Action item: For this exercise, copy exactly the lines below from the one with "Instruction: Click the" through the one with "This screenshot has height=576, width=1024." and leave out the pictures.

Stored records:
____________

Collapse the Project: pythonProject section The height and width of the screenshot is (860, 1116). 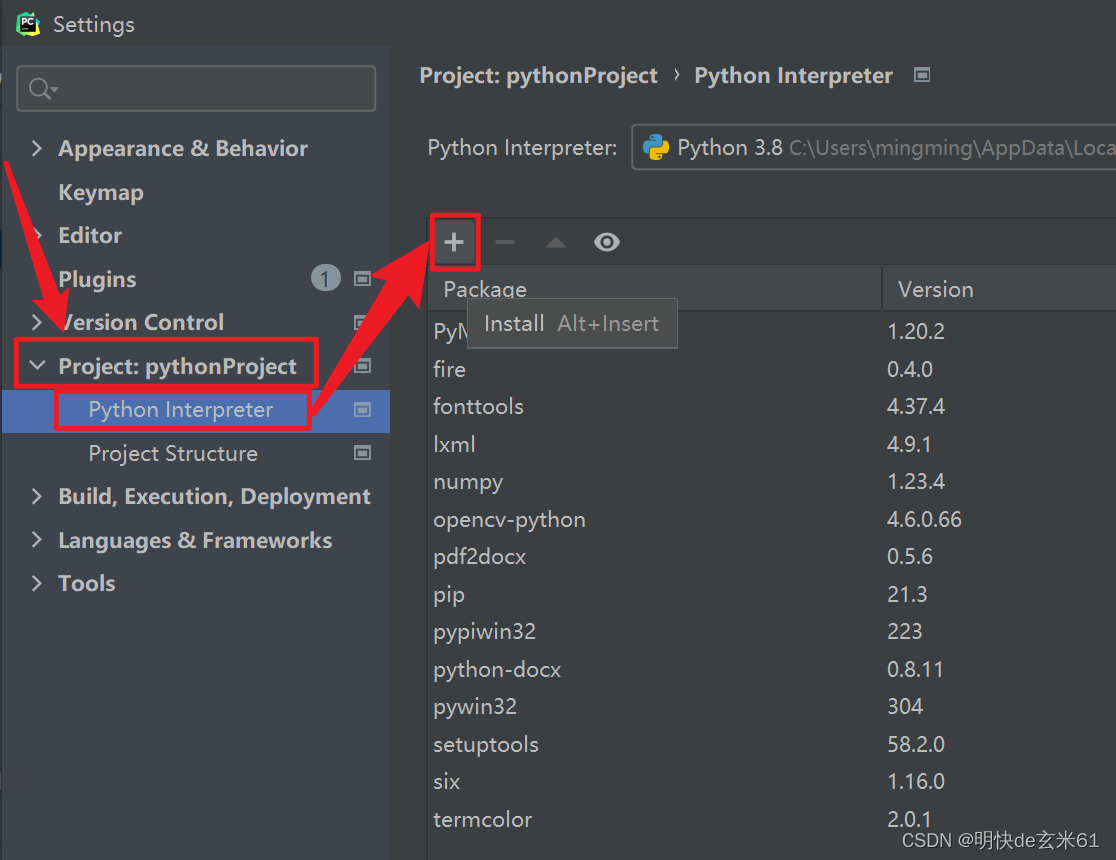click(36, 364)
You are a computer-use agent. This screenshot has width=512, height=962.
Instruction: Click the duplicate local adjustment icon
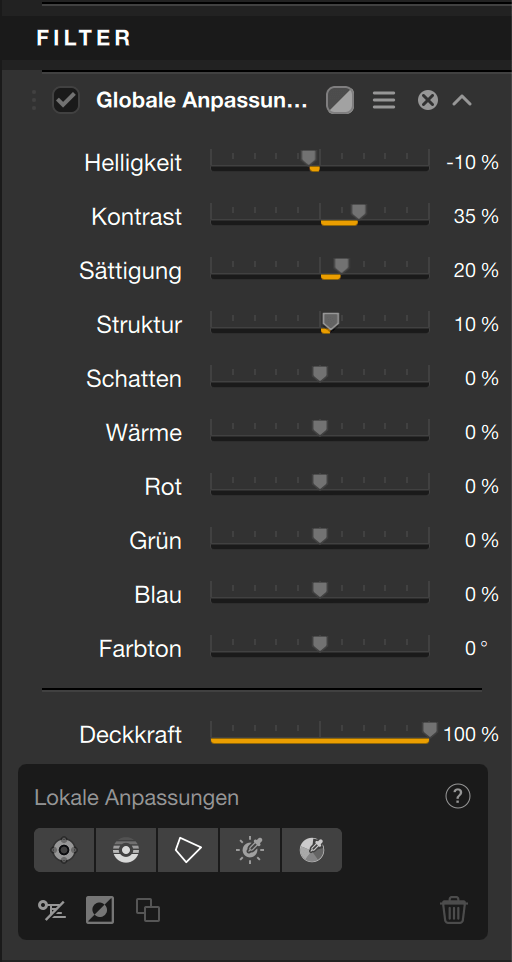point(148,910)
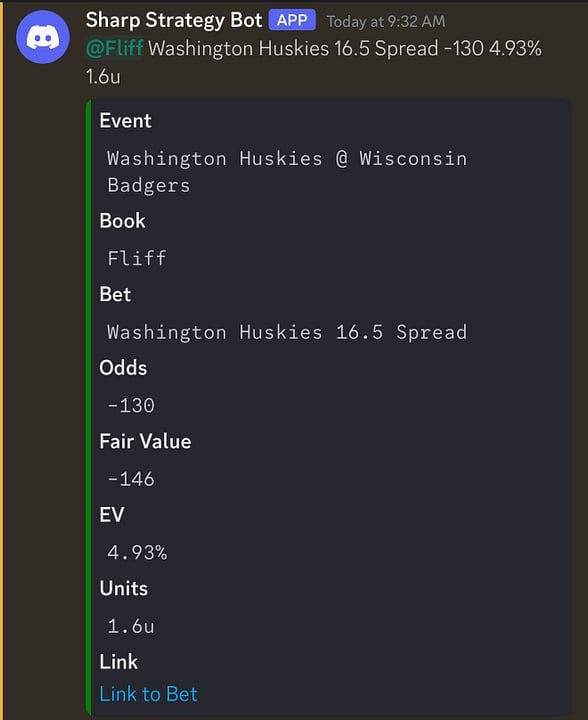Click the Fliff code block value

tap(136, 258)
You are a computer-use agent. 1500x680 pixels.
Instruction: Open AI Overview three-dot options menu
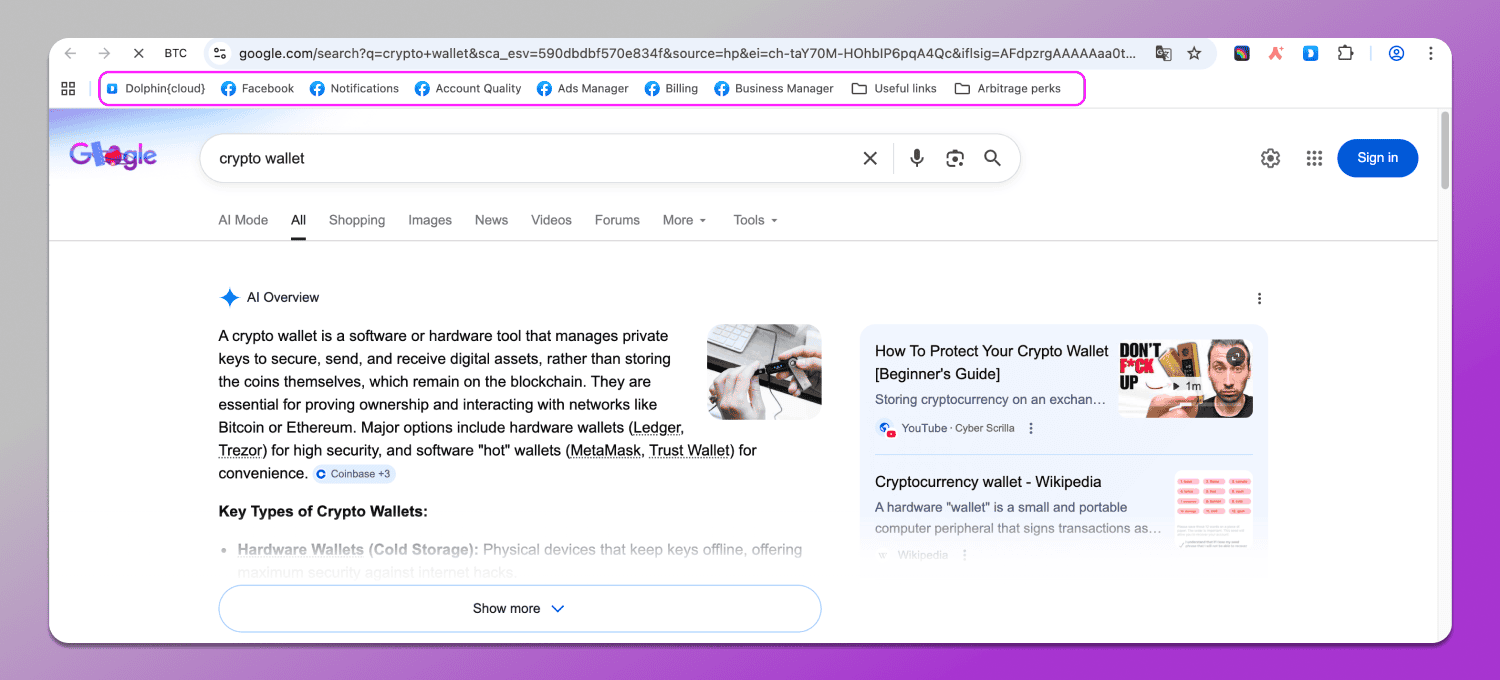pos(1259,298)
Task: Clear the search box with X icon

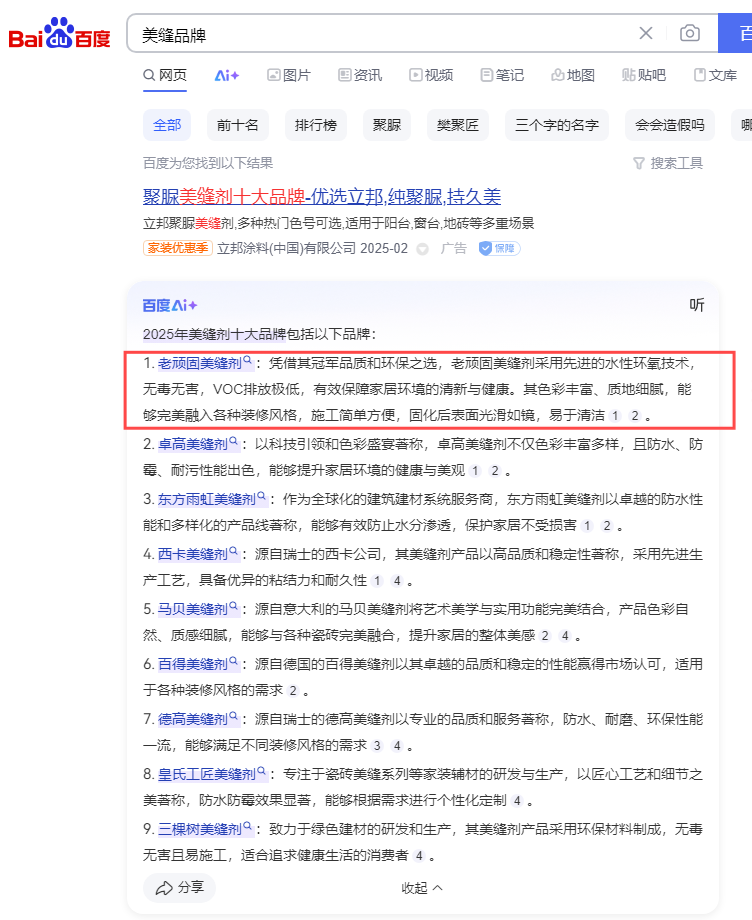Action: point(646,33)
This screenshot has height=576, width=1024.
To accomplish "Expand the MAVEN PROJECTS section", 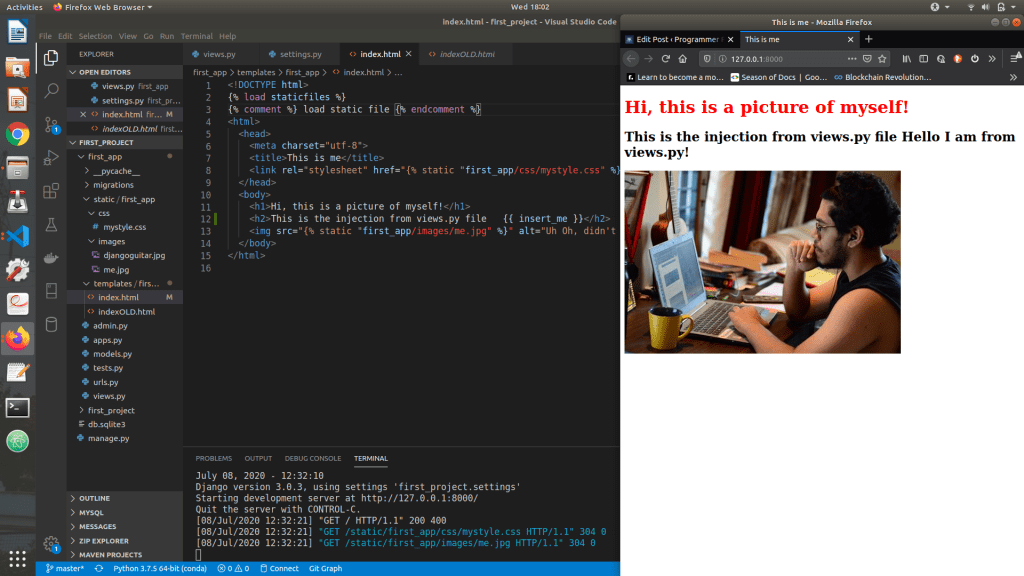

____________

Answer space:
Instruction: Click the duplicate local adjustment icon
point(148,910)
Click the Fliff code block value

tap(136, 258)
You are a computer-use agent. 1500x680 pixels.
Instruction: Open AI Overview three-dot options menu
pos(1259,298)
Task: Clear the search box with X icon

Action: point(646,33)
This screenshot has height=576, width=1024.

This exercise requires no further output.